With Hiram Lodge well and truly dead (for now at least), Riverdale‘s search for a new Big Bad has yielded the arrival of Percival Pickens (Chris O’Shea), a mysterious stranger who has family ties to one of the town’s darkest periods. After initially showing up two weeks ago looking to buy the Andrews house — an offer which Archie refused with a stern “no way, bro” — Percival has been sniffing around town, trying to figure out the interpersonal relationships of the townspeople and pretty much figuring out right away all the shady shit that goes on in this supposedly ideal community.

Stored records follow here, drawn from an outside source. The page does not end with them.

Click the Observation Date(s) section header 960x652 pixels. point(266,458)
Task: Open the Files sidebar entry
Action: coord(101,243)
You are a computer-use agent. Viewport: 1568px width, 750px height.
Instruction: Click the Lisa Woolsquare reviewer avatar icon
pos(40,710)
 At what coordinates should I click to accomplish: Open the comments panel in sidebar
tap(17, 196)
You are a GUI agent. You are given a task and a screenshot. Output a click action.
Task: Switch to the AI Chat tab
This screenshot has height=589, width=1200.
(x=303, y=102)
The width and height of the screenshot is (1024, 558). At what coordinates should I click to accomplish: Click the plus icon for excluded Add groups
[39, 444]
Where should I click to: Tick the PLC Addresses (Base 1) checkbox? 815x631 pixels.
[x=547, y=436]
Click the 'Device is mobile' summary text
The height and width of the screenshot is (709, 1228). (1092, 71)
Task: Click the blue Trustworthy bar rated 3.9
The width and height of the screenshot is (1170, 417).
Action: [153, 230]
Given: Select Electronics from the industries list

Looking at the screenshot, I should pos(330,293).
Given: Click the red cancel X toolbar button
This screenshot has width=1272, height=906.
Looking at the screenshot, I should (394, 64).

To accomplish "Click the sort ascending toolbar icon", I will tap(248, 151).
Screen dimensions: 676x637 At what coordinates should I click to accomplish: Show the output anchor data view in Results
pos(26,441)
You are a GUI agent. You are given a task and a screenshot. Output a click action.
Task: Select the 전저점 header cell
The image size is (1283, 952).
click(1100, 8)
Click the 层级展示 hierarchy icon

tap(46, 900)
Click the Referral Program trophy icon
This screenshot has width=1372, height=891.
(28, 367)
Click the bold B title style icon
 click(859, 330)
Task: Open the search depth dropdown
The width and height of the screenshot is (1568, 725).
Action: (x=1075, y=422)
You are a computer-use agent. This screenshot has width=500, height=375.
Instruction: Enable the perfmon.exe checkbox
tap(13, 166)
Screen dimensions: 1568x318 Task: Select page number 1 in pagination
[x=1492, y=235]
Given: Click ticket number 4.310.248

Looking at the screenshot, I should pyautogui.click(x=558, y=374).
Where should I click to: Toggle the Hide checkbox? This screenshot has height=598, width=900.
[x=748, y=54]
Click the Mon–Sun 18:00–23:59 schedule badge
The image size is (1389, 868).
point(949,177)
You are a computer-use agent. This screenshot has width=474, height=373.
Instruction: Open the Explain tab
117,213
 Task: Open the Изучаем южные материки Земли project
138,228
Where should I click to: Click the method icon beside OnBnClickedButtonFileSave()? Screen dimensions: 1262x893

He pens an anonymous essay for the Riverdale Choice in which he accurately calls the town out on its rampant gang and violence problem, intolerance, lack of culture and general Riverdaleness. This in turn ruffles the feathers of ride or die Riverdalians such as Archie and Jughead, not to mention Veronica and Reggie, who are trying to get their Babylonium casino to become successful. There’s just one little problem: Percival is right about Riverdale being an absolute shithole of a town.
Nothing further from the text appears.